Le tourisme international à Cuba a chuté de 62 % entre janvier et juillet 2026, selon les données publiées mardi par l'Office national de la statistique et de l'information (ONEI). L'île a accueilli 419.863 visiteurs étrangers au cours des sept premiers mois de l'année, contre environ 1,13 million enregistrés au cours de la même période en 2025, une baisse sans précédent dans le secteur depuis plus de deux décennies, en dehors des années de pandémie.
La détérioration s'est accélérée au deuxième trimestre : 28 100 touristes sont arrivés rien qu'en juin, le chiffre mensuel le plus bas depuis des années, avec un léger rebond en juillet à 32 272. Le Canada, principal marché d'émission historique de l'île, n'a apporté que 127 645 visiteurs sur la période, soit près de 351 000 de moins qu'en 2025. Les États-Unis et la Russie ont également enregistré des baisses de plus de 50 %.
Cet effondrement s'explique par l'offensive de sanctions que Washington a intensifiée après la chute du régime de Nicolas Maduro au Venezuela, le 3 janvier 2026. Trois semaines plus tard, le président Donald Trump a signé le décret 14380, qui déclarait l'urgence nationale à l'égard de Cuba et imposait des droits de douane aux pays et aux entreprises qui font du commerce de pétrole avec l'île.
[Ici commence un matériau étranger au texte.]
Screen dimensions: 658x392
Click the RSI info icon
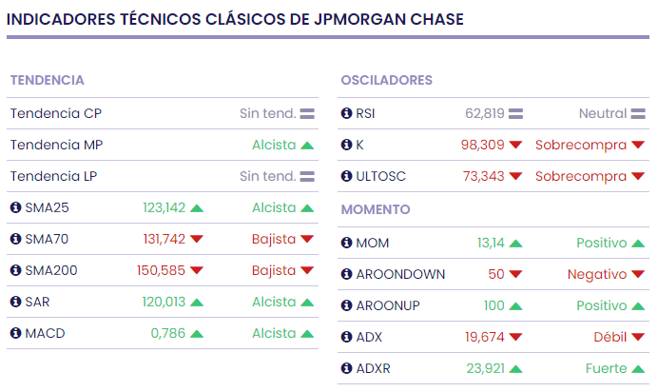click(x=346, y=113)
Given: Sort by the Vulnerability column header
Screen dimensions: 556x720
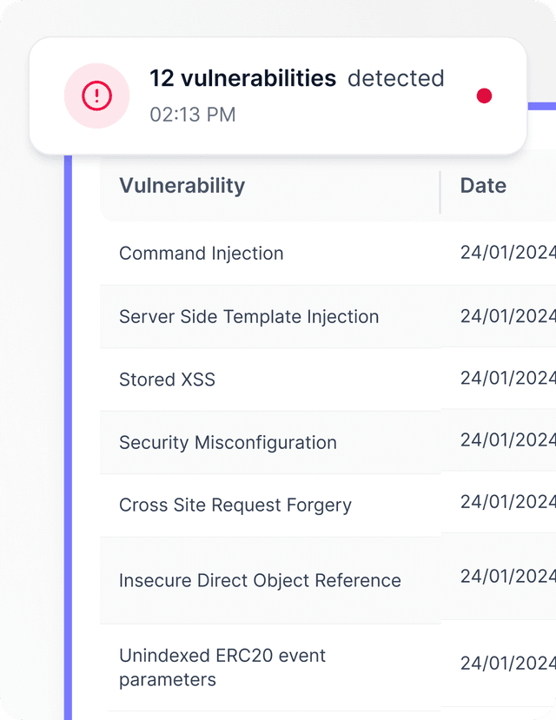Looking at the screenshot, I should (x=182, y=185).
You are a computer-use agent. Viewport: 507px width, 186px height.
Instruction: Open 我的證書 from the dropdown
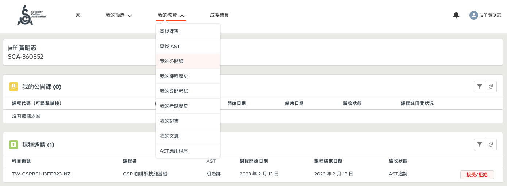[x=169, y=121]
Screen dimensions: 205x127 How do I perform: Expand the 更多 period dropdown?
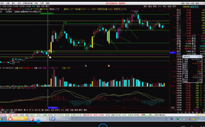(x=42, y=6)
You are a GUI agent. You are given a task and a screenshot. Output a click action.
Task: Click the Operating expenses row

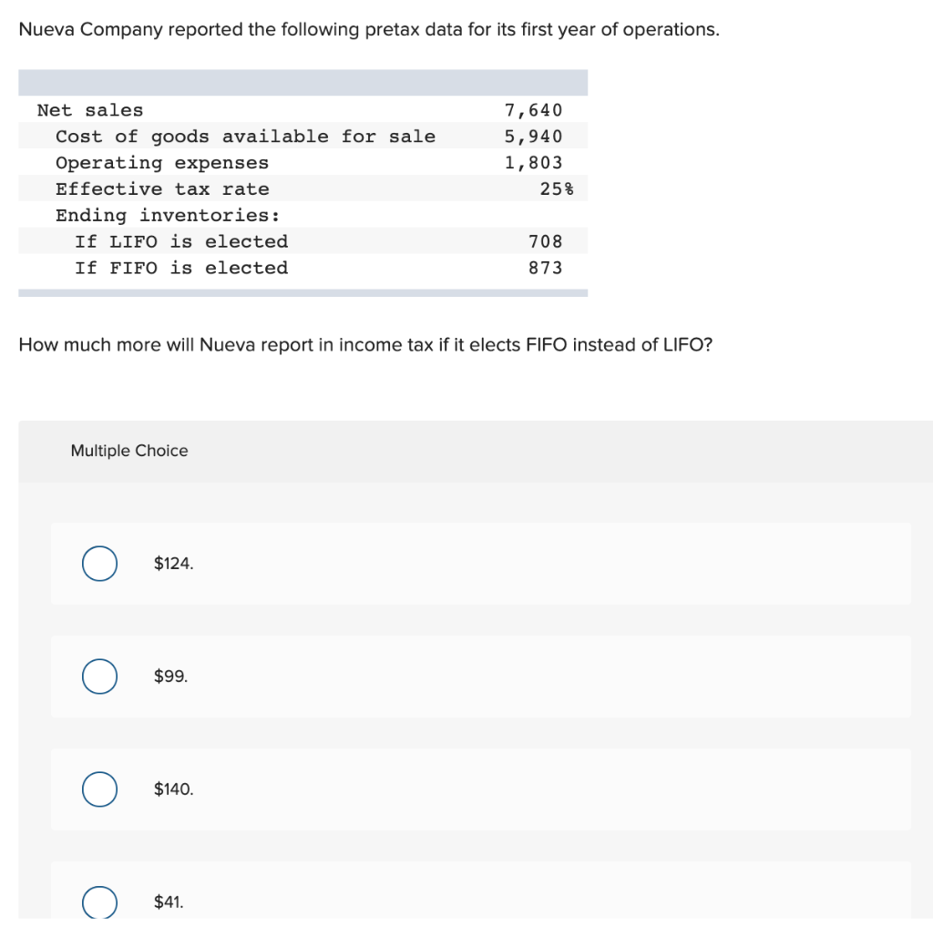coord(162,162)
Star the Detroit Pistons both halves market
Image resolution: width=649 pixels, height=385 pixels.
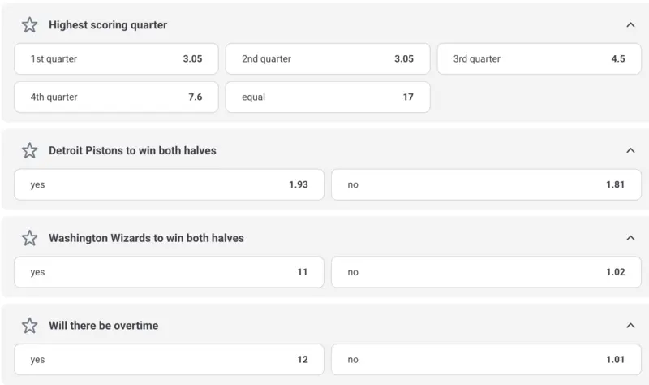pos(30,150)
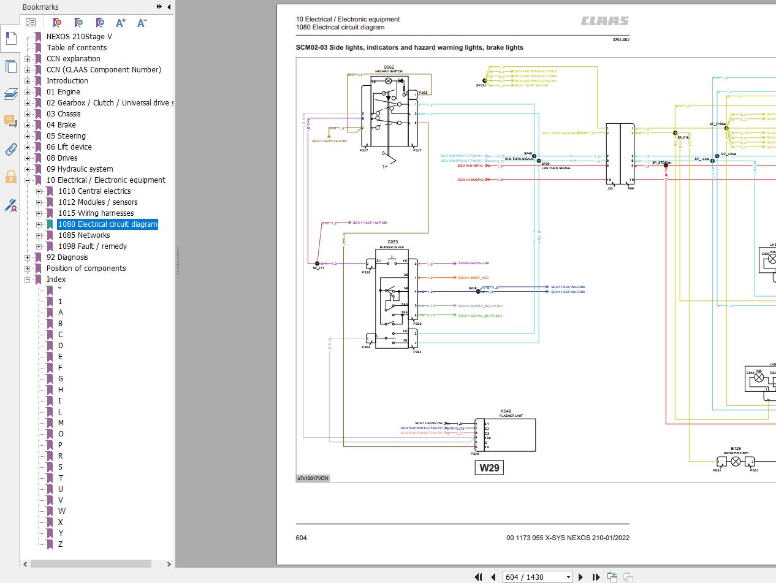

La mesure, un blocus pétrolier de facto, a réduit les expéditions d’énergie du Venezuela et a fait pression sur le Mexique pour qu’il freine ses exportations, provoquant des pénuries de carburant d’aviation et obligeant plusieurs compagnies aériennes à annuler ou à modifier leurs liaisons vers l’île.
La Maison Blanche a alors orienté sa pression vers le secteur du tourisme. Le Département du Trésor a menacé de sanctions secondaires les sociétés étrangères liées à Gaesa, le conglomérat militaire qui contrôle une grande partie de l'industrie hôtelière cubaine, et a fixé au 5 juin la date limite pour qu'elles rompent leurs liens commerciaux. La réponse des entreprises a été une sortie en cascade : Blue Diamond Resorts a abandonné 62 hôtels le 30 mai, Iberostar a cessé la gestion de 12 de ses 18 établissements le 1er juin et Meliá a annoncé la fin de son activité dans 15 hôtels liés à Gaesa, tout en maintenant l'exploitation de 19 autres dont les propriétaires dépendent du ministère du Tourisme. Le Canadien Royalton a également limité ses opérations la même semaine.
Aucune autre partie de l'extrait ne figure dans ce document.